## Passage to read
MarAd continued to participate in exercises in May and July, and those set for October 1970.
MarAd maintains, in Washington, a full-time military plans officer who is also a permanent member of the NATO Shipping Working Group, chaired by the Supreme Allied Command Atlantic. Personnel of the Pacific office have, for many years, provided briefings for military students in the Commander Western Sea Frontier course in Advanced Navy Control of Shipping.
An excellent working relationship between the Naval Control of Shipping organization in the Pacific Ocean area and the Maritime Administration has developed and has been maintained during the Vietnam sea-lift.
The Maritime Administrator serves as Joint Chairman of the Planning Board for Ocean Shipping (PBOS),* the NATO agency charged with emergency allocation of shipping in a wartime situation. A sizable amount of time and energy is devoted to this effort and on 14-17 April 1970, the 22nd Plenary Session of this body was held in Washington, D.C., with representatives of 13 NATO nations and five NATO military commands in attendance. In May 1969, this organization played a significant role in a major NATO exercise, CivLog-69, which included aspects of NATO shipping control. Numerous MarAd personnel were involved.
*See R. J. Barrett, “NATO’s Planning Board for Ocean Shipping,” U. S. Naval Institute PROCEEDINGS, April 1970, pp. 124-125.

## Dataset content
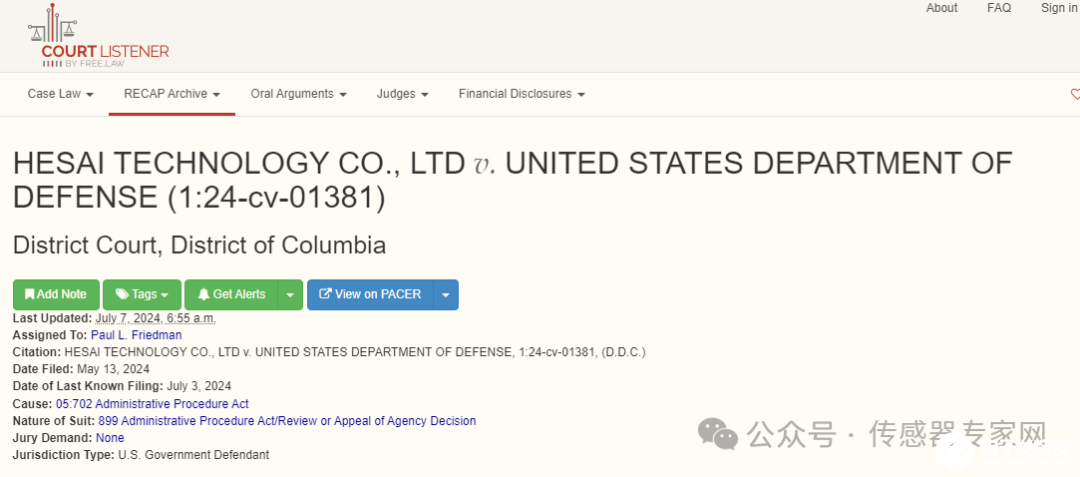Click Add Note bookmark button
This screenshot has height=477, width=1080.
tap(56, 294)

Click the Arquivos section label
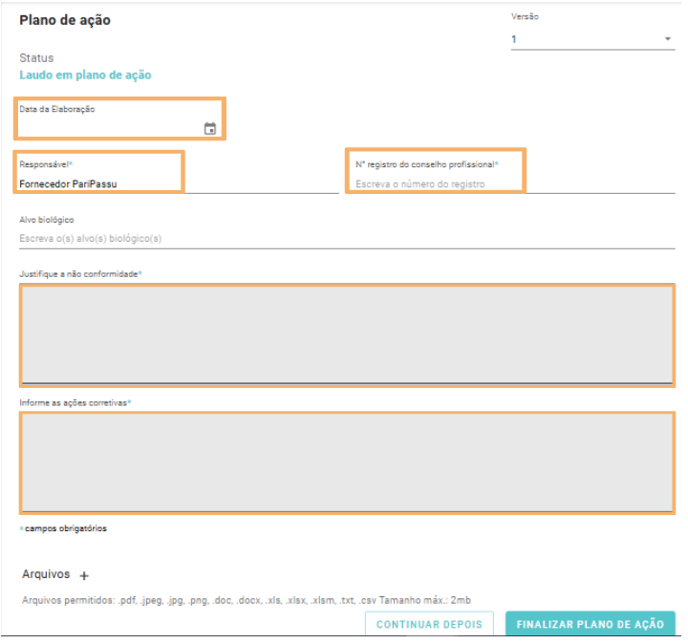[x=46, y=574]
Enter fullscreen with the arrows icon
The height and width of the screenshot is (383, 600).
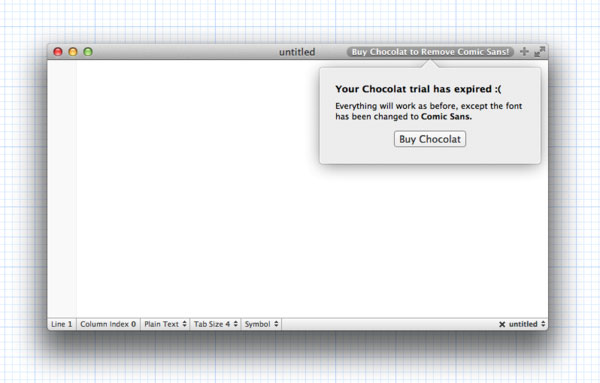540,52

## List of tasks
a) Print the part of the MarAd passage that opens with the words containing "MarAd continued to" and closes with "Control of Shipping.".
b) Do the following statements agree with the MarAd passage? Answer yes or no for each, quoting the words that decide it.
(i) The 22nd Plenary Session of the Planning Board for Ocean Shipping was held in Washington, D.C., in April 1970.
(ii) The NATO Shipping Working Group is chaired by the Supreme Allied Command Pacific.
(iii) The NATO exercise CivLog-69 took place in May 1970.
c) According to the MarAd passage, how many NATO nations had representatives at the 22nd Plenary Session of the Planning Board for Ocean Shipping?

## Answers to the exercises
a)
MarAd continued to participate in exercises in May and July, and those set for October 1970.
MarAd maintains, in Washington, a full-time military plans officer who is also a permanent member of the NATO Shipping Working Group, chaired by the Supreme Allied Command Atlantic. Personnel of the Pacific office have, for many years, provided briefings for military students in the Commander Western Sea Frontier course in Advanced Navy Control of Shipping.

b)
(i) Yes: "on 14-17 April 1970, the 22nd Plenary Session of this body was held in Washington, D.C."
(ii) No: "chaired by the Supreme Allied Command Atlantic"
(iii) No: "In May 1969, this organization played a significant role in a major NATO exercise, CivLog-69"

c) 13 NATO nations.